PROBLEM TO SOLVE => Nothing but the lines from the one containing "Given: Click the Jan 2026 column header box" to the end of the data should be copied, exactly, and the pictures stay out.

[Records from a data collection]
[Start of section]
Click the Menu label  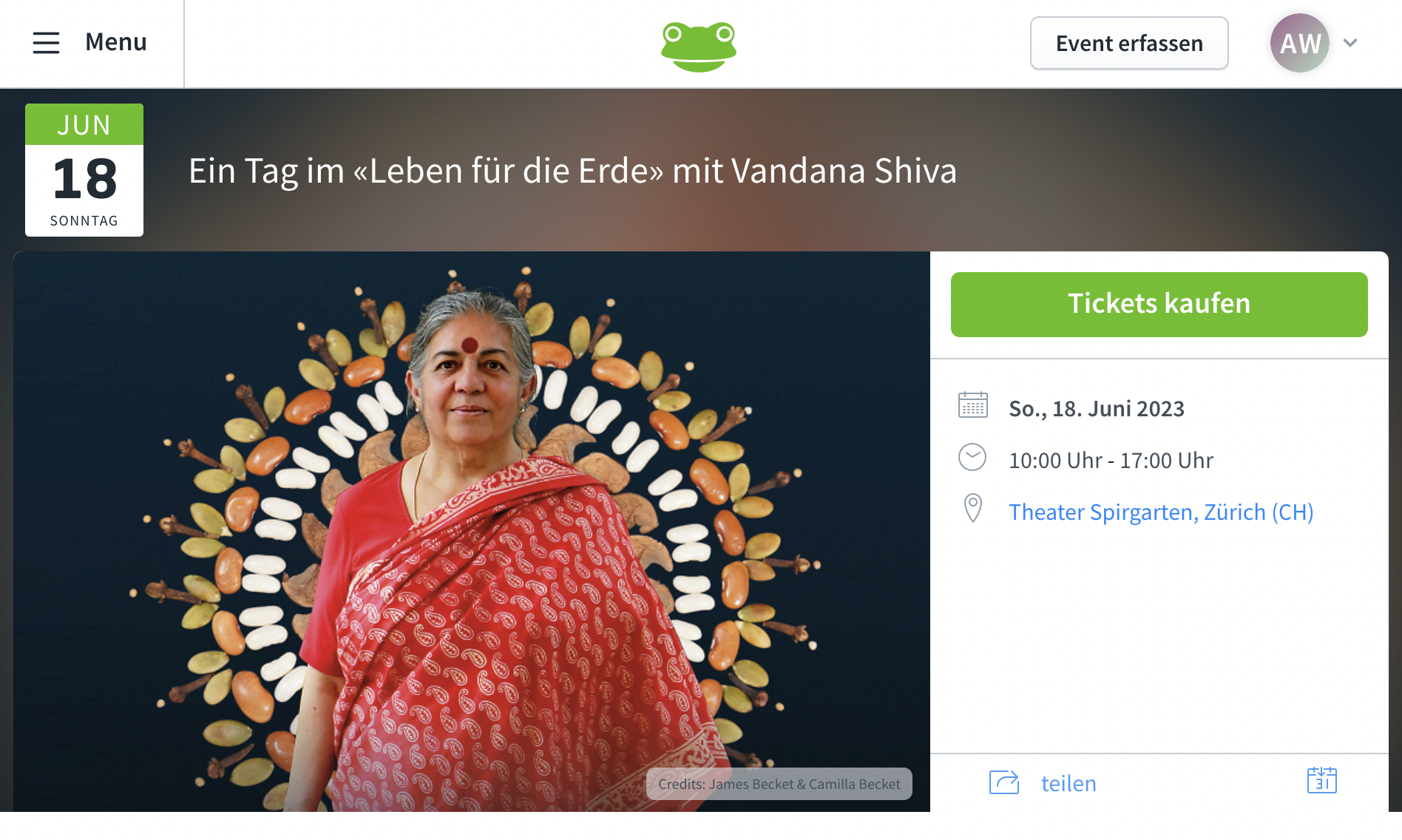pyautogui.click(x=116, y=42)
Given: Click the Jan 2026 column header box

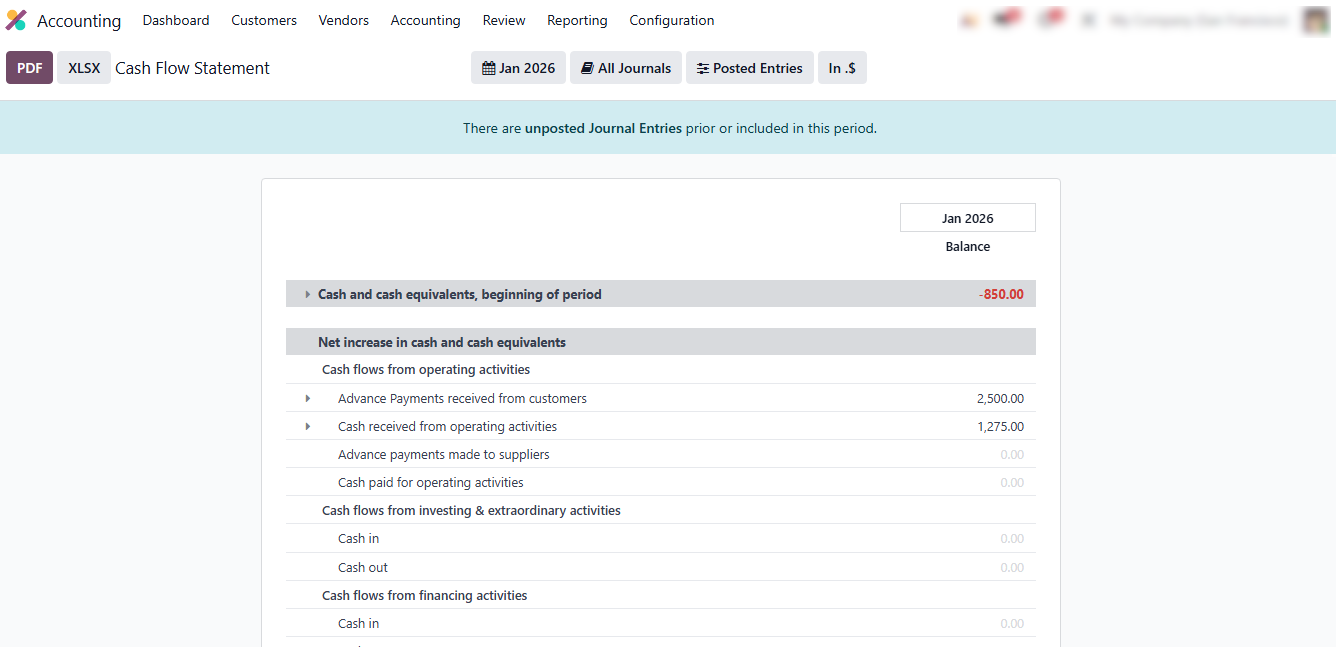Looking at the screenshot, I should coord(967,218).
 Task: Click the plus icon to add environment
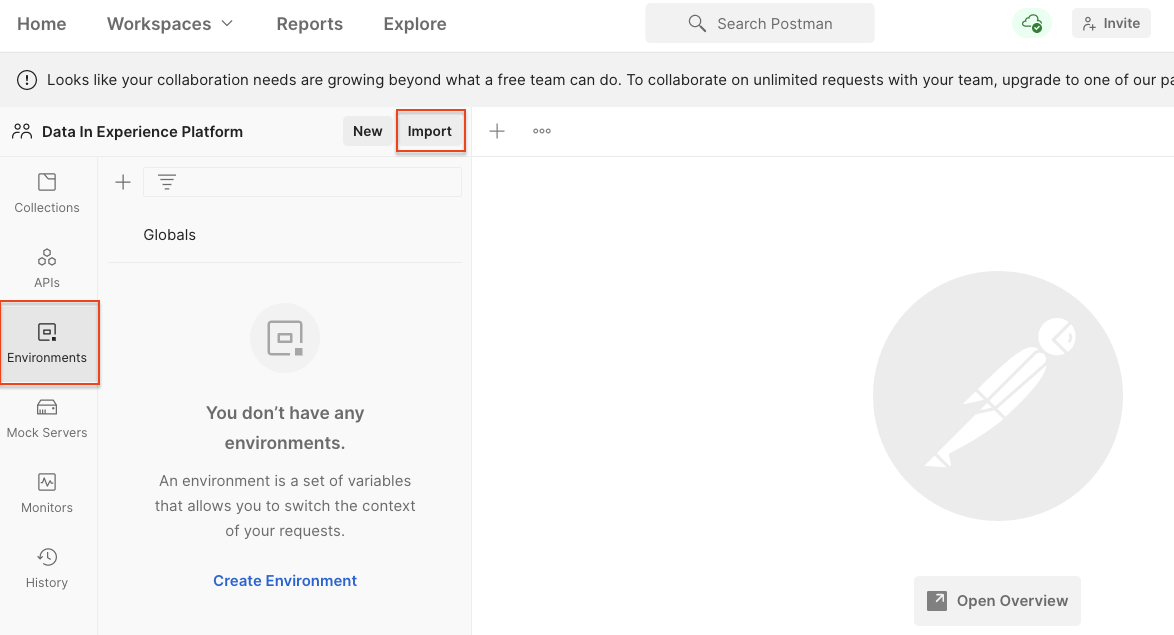pyautogui.click(x=123, y=182)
[End of section]
ANSWER TO THE EXERCISE =>
Given: Click the Jan 2026 column header box

Looking at the screenshot, I should coord(967,218).
 Task: Click the plus icon to add environment
pyautogui.click(x=123, y=182)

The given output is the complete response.